153. The method of any one of claims 128 to 151, wherein the nuclease is capable of producing a sticky end comprising a single-stranded polynucleotide having 4 to 30 nucleotides.

154. The method of any one of claims 128 to 151, wherein the nuclease is capable of producing a sticky end comprising a single-stranded polynucleotide having 5 to 20 nucleotides.

155. The method of any one of claims 128 to 154, wherein the target polynucleotide sequence is in a plasmid.

156. The method of any one of claims 128 to 155, wherein the target polynucleotide sequence is in a chromosome.

157. An engineered guide RNA that forms a complex with a stcas 9 protein, the engineered guide RNA comprising:

a) a leader sequence capable of hybridizing to a target sequence in a eukaryotic cell; and

b) a tracrRNA sequence capable of binding to the Cas9 protein, wherein the tracrRNA differs from a naturally occurring tracrRNA sequence by at least 10 nucleotides,

wherein the engineered guide RNA improves the nuclease efficiency of the Cas9 protein.

158. The engineered guide RNA of claim 157, wherein the tracrRNA sequence is at least 10 nucleotides less than a naturally occurring tracrRNA.

159. The engineered guide RNA of claim 157, wherein the tracrRNA sequence is at least 10 nucleotides more than a naturally occurring tracrRNA.

160. The engineered guide RNA of claim 157, wherein the guide sequence is identical to SEQ ID NO: any of 104-.

161. The engineered guide RNA of claim 157, wherein the tracrRNA sequence is identical to SEQ ID NO: any of 148-171 have at least 90% sequence identity.

162. The engineered guide RNA of claim 157, wherein the guide RNA sequence is identical to SEQ ID NO: any of 172-191 has at least 90% sequence identity.

163. The engineered guide RNA of any one of claims 157 to 159, wherein the tracrRNA comprises one or more modifications in the stem loop of the tracrRNA.

164. The engineered guide RNA of claim 163, wherein the modification comprises an elongation of the stem loop.

165. The engineered guide RNA of claim 163, wherein the modification comprises shortening of the stem loop.

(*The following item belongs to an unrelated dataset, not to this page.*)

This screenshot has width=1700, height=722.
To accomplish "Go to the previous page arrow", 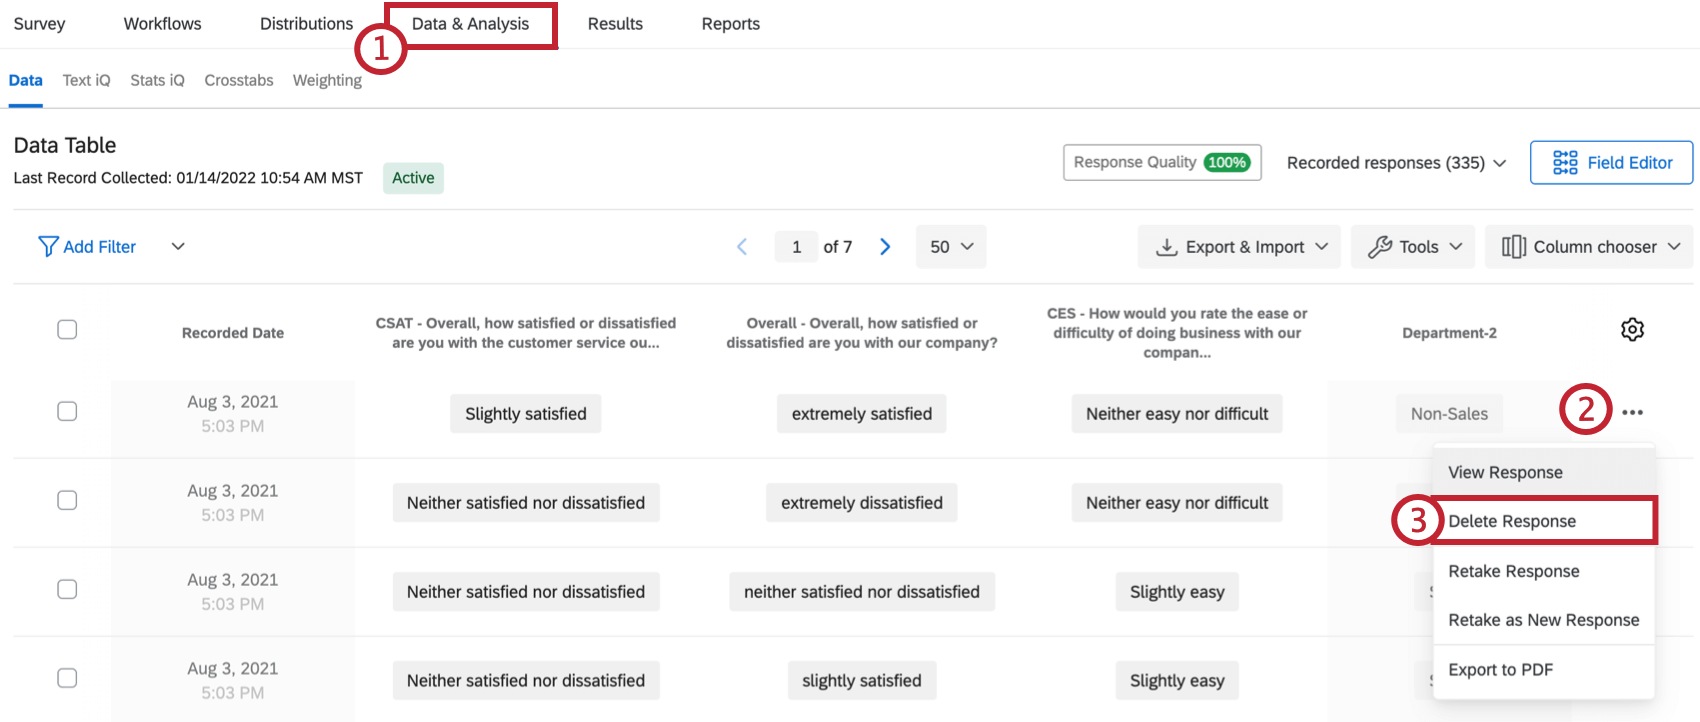I will tap(742, 247).
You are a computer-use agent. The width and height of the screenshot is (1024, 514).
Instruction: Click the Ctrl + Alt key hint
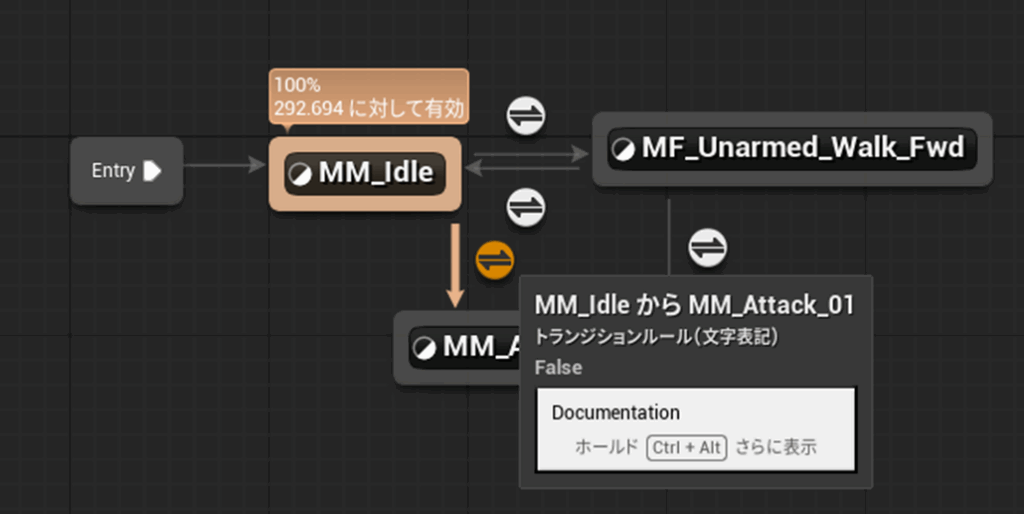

166. The engineered guide RNA of claim 163, wherein the modification comprises one or more nucleotide substitutions in the stem-loop.

167. The engineered guide RNA of any one of claims 157 to 166, wherein the improved nuclease efficiency of the Cas9 protein is determined by a biochemical assay, a sequencing assay, and/or an affinity assay.

168. A CRISPR-Cas system comprising the engineered guide RNA of any one of claims 157 to 163.

169. An engineered Cas 9-guide RNA complex comprising any combination of Cas9, a guide sequence, and a tracrRNA sequence as shown in figure 40B.

170. The CRISPR-Cas system of claim 163, wherein the system does not comprise a tracrRNA sequence on a separate polynucleotide.

171. A method of generating an engineered guide RNA that binds to a Cas9 protein, the method comprising:

a. providing a guide sequence capable of hybridizing to a target sequence in a eukaryotic cell;

b. modifying a naturally occurring tracrRNA sequence by removing at least ten nucleotides from the tracrRNA sequence to form a modified tracrRNA sequence; and

c. ligating the guide sequence to the modified tracrRNA sequence to produce the engineered guide RNA.

172. A non-naturally occurring CRISPR-Cas system, comprising:

a) cas9 effector protein capable of producing a sticky end (stcas 9); and

b) a guide RNA that forms a complex with the stcas 9 and comprises a guide sequence, wherein the guide sequence is capable of hybridizing to a target sequence in a eukaryotic cell, but not to a sequence in a bacterial cell;

wherein the complex does not occur in nature, and

wherein the system does not comprise a tracrRNA sequence on a separate polynucleotide.